Why was Jesus a guy and not a girl?
The answer to this question should be fairly obvious. Would the society of the New Testament era have accepted a “female” messiah? Other than the obvious – that it was to be a male child according to prophecy – the Society of Jesus’ time was very harsh to women. The double standard of Jesus’ day was even greater than the double standard of our own. Jesus actually elevated the woman’s position.
Indeed, His attitude toward them and His relationship with them were revolutionary. Israel was a patriarchal society in which women occupied a subordinate position and were in many ways treated as social and spiritual inferiors to men.
It's difficult, though, to generalize, because the rabbis differed among themselves on this issue. Fathers too, differed in the upbringing of their daughters. And husbands differed in how controlling and restrictive they were with their wives. Love and personality differences made for great differences in the experiences of Hebrew women. Yet it is undeniable that generally a woman's lot in that patriarchal society was hard. The prevalent belief in female inferiority found terse expression in the prayer offered by Jewish males: "God, I thank Thee that I was not born a dog. I thank Thee that I was not born a Gentile. I thank Thee that I was not born a woman."
If a wife displeased her husband, he could divorce her, but a wife was not granted the same right (Dt. 24:1-4). If she was suspected of adultery, a wife could be subjected to the frightful water ordeal (Num. 5:11-31), but no such provision was made for testing a suspected husband.

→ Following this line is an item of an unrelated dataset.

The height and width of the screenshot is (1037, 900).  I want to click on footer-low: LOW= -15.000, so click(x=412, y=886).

A woman had no property rights. She could not serve as a witness. She could not share equally in worship. Singing and chanting were done by men exclusively while women listened in their own synagogue compartments. As a rule they were not taught the Torah as boys were. Some rabbis went so far as to declare, "Let the words of the law be burned rather than committed to women. . . . If a man teaches his daughter the Law, it is as though he taught her lechery." Ten men had to be present for a service to be held. Nine men plus one woman would not do!

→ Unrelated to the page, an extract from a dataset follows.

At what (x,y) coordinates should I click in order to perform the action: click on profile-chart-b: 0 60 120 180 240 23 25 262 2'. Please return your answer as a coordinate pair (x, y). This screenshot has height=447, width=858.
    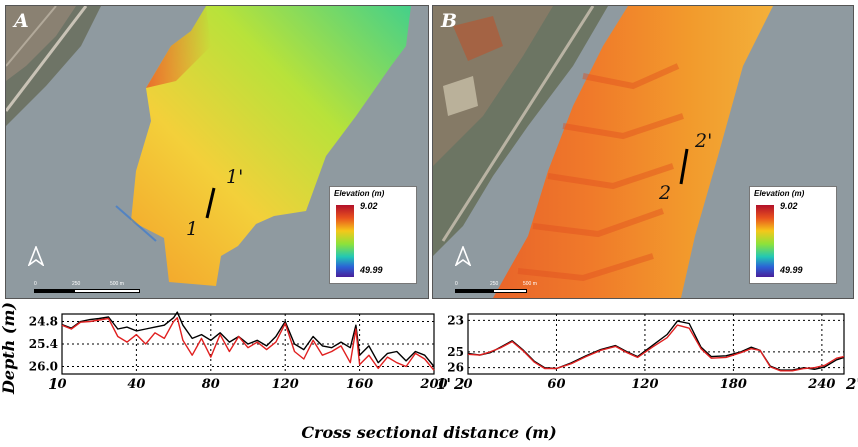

Jesus, however, was sensitive to the needs of all people whether male or female. He exhibited an all-inclusive compassion that broke through the traditional gender restrictions and taboos.
In Jesus' sermon in Nazareth as He inaugurated His public ministry, He referred to a widow (an alien from pagan Sidon) as an object of God's saving grace. That reference, made intentionally not casually, contradicted the prejudices of His audience (Lk. 4:25-26). The Sidon widow was not the only bereft widow whom Jesus used as an example to challenge His contemporaries and present-day readers of the Gospels.
In Jesus' day, men had only a meager knowledge of God and a superficial fellowship with Him. The plight of women was far worse. Therefore Jesus, in defiance of tradition, allowed them to be among His followers and actually engage in the service and support of His itinerant mission (Lk. 8:1-3). Women together with men were being taught about God's grace that rules out gender distinction. With compassion, our Lord told women, individually as well as collectively, the truth about God and His kingdom. He took time to instruct Mary of Bethany (Lk. 10:38-41). Significantly, He gently rebuked Martha the sister of Mary, counseling her that it was better for a woman to learn about God than to be preoccupied with household chores like preparing a meal. In so saying, He was turning the traditional role of women upside down.Jesus came as a man in order to begin breaking down those traditions for women.